# Time Series Forecasting with "Shallow Learning"

Before we get to ML techniques commonly called "deep learning" (e.g. **recurrent neural networks**), let's see what we can do with simpler ML methods. These techniques are the topic of our course [📓 Machine Learning with Python](../index/mlp2-machine-learning-python.ipynb), and the library `scikit-learn` provides most of the code needed. We assume that you are familiar with the concepts.

## Preamble

In [None]:
import pandas

In [None]:
import matplotlib.pyplot as plt

In [None]:
import data_science_learning_paths
import forecast_lab

In [None]:
data_science_learning_paths.setup_plot_style()

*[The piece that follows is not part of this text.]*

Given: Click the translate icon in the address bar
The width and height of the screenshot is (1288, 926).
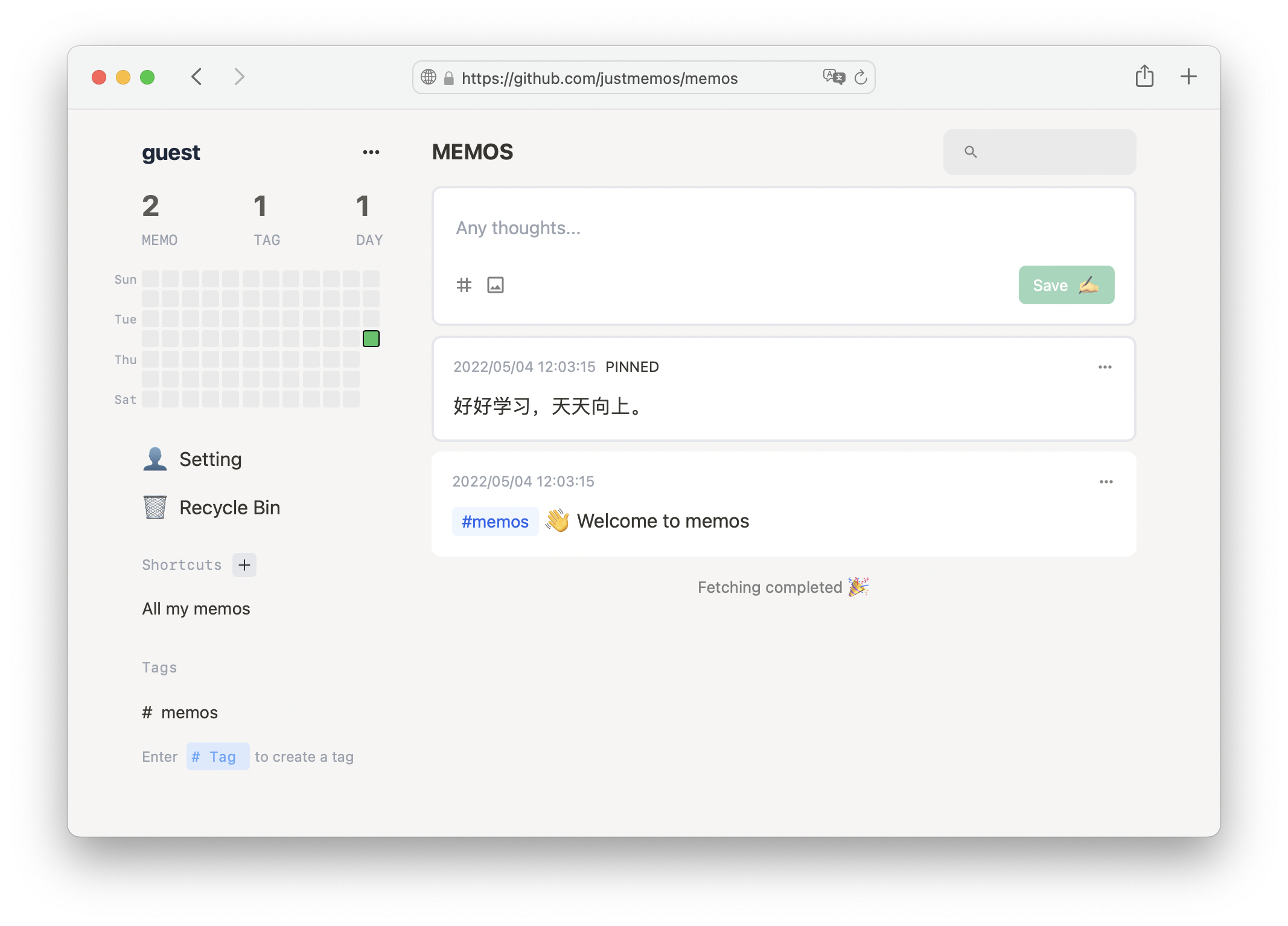Looking at the screenshot, I should (x=834, y=77).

## Example: Forecasting Taxi Trips

In [None]:
taxi_trips = data_science_learning_paths.datasets.read_chicago_taxi_trips_daily()

In [None]:
taxi_trips.head()

## Transform to Supervised Learning Problem

It is possible to pack a time series forecasting problem into the traditional form for supervised machine learning: A set of labelled observations, more specifically a matrix $X$ of feature values and a vector $y$ of labels .

In [None]:
from forecast_lab import transform_to_labelled_points

In [None]:
transform_to_labelled_points??

In [None]:
X_train, y_train = transform_to_labelled_points(taxi_trips["Trips"][:1000], 10)

In [None]:
X_test, y_test = transform_to_labelled_points(taxi_trips["Trips"][1000:2000], 10)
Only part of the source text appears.